[Try it] Some of the lines below need repeating. Reproduce exactly those between the lines holding "Click the HIDE label in header" and "Select the Ticket", inclusive.

[Information given]
-- Opening Marker --
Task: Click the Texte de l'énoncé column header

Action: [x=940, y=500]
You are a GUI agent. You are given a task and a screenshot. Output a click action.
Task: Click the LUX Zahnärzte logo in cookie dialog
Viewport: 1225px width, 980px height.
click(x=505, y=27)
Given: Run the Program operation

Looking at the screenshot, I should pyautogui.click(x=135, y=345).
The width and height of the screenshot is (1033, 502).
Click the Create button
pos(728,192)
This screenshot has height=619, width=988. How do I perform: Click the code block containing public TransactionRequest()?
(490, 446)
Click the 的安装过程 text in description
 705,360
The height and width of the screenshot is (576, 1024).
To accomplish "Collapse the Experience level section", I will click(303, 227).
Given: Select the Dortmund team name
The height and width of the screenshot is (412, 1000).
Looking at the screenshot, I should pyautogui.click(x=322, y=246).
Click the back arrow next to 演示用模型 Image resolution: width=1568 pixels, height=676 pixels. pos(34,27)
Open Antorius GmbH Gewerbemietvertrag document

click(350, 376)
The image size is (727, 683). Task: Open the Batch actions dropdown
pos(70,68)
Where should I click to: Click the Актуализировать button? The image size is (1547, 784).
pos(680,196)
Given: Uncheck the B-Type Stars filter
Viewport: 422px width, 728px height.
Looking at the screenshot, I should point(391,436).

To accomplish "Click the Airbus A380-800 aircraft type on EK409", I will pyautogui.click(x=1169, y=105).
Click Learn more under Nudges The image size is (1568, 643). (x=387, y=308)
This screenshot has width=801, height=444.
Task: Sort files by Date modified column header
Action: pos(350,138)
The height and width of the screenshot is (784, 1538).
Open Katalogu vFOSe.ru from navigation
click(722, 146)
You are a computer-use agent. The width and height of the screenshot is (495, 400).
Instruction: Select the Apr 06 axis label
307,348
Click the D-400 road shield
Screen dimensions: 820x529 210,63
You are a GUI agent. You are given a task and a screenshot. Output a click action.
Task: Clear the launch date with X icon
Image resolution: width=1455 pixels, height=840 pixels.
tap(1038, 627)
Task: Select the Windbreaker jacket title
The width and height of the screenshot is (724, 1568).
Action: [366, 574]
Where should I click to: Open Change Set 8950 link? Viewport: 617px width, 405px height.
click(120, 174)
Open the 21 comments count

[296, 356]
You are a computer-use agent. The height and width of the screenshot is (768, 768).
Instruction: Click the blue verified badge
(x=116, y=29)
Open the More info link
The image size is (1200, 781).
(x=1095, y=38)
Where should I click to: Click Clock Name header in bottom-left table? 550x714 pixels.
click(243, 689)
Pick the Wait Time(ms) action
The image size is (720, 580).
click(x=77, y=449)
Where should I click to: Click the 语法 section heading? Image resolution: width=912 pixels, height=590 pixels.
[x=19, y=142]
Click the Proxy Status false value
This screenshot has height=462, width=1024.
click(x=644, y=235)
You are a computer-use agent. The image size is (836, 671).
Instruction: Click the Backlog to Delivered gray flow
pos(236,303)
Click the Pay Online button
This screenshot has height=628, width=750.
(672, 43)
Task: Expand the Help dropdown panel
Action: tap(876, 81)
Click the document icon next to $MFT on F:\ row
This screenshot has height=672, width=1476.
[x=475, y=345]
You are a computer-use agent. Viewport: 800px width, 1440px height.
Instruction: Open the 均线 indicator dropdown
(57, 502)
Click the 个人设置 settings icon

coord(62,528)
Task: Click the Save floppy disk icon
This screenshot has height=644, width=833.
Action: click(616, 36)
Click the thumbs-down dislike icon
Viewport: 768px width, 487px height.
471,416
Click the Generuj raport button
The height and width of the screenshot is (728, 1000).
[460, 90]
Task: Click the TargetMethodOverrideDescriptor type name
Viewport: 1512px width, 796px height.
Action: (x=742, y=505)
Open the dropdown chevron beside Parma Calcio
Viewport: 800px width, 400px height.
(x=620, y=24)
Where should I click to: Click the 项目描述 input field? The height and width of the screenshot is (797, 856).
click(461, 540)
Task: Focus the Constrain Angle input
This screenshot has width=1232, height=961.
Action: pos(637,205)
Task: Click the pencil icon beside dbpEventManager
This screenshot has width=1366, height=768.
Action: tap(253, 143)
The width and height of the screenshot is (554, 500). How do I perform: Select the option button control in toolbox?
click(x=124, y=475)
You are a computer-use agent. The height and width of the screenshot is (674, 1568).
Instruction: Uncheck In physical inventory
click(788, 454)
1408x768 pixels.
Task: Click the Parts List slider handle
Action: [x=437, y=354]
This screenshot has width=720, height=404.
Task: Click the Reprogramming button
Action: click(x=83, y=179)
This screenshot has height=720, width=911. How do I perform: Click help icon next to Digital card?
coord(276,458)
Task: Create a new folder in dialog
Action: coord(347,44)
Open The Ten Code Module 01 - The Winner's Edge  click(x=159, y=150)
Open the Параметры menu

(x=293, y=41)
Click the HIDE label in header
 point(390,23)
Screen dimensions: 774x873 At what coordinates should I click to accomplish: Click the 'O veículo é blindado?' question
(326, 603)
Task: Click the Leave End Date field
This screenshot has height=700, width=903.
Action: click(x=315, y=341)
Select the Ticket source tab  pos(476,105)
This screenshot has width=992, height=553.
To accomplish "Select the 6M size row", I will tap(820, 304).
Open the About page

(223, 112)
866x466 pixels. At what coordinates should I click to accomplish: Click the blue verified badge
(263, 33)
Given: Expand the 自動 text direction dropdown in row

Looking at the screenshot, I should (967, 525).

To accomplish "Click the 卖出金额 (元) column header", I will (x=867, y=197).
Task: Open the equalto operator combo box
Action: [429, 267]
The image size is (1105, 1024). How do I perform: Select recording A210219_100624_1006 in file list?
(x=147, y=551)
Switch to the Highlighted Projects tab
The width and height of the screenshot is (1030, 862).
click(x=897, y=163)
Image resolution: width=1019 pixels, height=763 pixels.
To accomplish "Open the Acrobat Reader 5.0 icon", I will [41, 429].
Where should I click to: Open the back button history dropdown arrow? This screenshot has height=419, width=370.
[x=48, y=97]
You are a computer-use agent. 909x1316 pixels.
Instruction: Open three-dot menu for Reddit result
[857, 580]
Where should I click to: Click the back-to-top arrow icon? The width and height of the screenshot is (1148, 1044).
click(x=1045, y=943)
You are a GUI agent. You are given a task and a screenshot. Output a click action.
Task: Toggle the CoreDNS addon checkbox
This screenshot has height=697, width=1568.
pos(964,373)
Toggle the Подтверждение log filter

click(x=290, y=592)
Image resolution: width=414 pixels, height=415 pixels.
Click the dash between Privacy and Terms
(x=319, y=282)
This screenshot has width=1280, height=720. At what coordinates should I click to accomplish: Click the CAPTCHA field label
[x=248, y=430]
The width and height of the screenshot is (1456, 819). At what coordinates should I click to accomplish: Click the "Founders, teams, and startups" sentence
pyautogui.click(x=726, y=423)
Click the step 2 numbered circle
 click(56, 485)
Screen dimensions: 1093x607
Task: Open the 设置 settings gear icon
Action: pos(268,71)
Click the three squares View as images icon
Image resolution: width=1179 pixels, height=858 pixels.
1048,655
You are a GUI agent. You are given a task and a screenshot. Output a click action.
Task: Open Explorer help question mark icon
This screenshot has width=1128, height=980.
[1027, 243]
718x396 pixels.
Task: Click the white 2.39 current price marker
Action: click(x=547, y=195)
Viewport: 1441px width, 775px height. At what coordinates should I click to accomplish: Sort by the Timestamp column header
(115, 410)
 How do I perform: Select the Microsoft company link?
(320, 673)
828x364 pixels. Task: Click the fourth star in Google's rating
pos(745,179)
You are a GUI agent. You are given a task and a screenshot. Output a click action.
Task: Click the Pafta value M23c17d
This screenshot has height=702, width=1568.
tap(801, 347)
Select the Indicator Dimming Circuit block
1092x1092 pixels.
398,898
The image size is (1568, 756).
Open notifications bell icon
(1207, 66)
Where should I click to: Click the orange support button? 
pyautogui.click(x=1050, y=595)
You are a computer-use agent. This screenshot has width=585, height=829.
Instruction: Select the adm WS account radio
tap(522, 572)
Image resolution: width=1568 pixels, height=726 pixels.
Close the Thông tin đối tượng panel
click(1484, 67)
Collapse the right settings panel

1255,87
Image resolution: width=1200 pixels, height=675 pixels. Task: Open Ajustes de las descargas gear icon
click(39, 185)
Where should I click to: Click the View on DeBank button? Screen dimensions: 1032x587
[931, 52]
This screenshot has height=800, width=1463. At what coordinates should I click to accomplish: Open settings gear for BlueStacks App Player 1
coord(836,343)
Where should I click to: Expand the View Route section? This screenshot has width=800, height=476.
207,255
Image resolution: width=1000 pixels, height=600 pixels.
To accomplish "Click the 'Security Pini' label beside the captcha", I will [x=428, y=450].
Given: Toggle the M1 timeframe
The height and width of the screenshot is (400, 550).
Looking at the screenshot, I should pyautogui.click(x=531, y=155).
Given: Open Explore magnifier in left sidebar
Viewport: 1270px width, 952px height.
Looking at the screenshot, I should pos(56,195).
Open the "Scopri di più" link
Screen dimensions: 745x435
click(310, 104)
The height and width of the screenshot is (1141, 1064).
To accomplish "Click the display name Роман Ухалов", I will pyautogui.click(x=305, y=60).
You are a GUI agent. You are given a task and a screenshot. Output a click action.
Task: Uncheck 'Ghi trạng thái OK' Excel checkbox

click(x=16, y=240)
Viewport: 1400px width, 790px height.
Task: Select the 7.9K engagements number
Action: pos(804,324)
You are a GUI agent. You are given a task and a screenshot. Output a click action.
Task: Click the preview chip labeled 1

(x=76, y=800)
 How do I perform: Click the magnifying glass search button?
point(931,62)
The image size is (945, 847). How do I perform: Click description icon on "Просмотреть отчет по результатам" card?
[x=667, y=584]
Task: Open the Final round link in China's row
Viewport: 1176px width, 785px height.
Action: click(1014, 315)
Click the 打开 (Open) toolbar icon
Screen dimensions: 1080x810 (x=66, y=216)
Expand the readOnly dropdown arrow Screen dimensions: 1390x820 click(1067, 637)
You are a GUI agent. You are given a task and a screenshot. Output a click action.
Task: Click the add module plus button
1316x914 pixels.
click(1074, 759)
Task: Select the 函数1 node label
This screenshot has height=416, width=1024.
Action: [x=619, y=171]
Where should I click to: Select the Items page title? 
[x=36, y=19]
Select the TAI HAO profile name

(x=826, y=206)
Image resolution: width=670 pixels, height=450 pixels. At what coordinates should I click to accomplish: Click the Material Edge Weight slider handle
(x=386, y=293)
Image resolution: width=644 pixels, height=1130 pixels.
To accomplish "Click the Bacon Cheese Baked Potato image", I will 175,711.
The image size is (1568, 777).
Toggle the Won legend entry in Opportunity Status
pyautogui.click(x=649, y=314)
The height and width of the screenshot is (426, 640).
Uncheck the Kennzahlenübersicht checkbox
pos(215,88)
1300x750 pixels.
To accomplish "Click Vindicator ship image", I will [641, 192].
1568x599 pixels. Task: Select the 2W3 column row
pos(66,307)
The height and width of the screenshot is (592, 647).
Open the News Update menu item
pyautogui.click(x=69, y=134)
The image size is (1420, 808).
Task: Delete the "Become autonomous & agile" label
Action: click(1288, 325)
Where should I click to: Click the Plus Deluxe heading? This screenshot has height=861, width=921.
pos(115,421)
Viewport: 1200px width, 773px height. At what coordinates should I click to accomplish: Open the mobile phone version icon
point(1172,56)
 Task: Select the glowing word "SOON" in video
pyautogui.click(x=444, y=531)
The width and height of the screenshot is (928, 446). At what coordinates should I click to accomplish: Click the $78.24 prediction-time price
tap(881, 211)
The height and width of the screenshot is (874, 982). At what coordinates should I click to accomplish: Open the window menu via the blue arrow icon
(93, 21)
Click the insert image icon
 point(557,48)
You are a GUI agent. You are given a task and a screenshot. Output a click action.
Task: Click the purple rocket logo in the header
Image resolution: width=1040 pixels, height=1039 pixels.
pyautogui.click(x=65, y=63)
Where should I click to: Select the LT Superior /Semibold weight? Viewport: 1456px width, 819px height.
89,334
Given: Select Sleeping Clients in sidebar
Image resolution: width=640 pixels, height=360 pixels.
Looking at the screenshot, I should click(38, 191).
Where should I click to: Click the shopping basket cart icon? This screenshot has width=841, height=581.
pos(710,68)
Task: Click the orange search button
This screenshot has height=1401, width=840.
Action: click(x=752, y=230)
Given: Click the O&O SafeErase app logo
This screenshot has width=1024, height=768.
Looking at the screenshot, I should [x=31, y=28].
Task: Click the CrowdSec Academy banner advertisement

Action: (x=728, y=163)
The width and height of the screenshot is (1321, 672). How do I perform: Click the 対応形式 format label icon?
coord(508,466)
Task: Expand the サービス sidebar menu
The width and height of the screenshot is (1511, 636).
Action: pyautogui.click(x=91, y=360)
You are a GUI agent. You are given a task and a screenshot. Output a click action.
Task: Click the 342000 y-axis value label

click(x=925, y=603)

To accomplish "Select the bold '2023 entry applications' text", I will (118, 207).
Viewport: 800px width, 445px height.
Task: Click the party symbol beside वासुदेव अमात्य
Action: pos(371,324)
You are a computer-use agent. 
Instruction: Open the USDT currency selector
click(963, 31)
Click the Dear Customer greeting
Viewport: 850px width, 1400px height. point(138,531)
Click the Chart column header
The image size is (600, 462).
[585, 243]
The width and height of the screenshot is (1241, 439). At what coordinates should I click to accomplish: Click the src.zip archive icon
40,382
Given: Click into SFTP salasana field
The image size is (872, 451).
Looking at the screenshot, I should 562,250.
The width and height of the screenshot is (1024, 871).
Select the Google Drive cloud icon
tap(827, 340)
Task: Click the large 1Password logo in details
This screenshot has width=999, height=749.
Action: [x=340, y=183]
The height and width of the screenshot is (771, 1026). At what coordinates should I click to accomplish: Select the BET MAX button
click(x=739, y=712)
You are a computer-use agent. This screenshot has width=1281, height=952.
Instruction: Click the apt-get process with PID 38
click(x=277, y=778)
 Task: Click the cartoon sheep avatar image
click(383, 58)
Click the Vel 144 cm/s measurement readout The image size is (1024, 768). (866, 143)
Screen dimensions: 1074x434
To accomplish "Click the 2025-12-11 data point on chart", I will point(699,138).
-- Closing Marker --
[Solved problem]
Click the HIDE label in header
 point(390,23)
Screen dimensions: 774x873 At what coordinates should I click to accomplish: Click the 'O veículo é blindado?' question
(326, 603)
Task: Click the Leave End Date field
This screenshot has height=700, width=903.
Action: click(x=315, y=341)
Select the Ticket source tab  pos(476,105)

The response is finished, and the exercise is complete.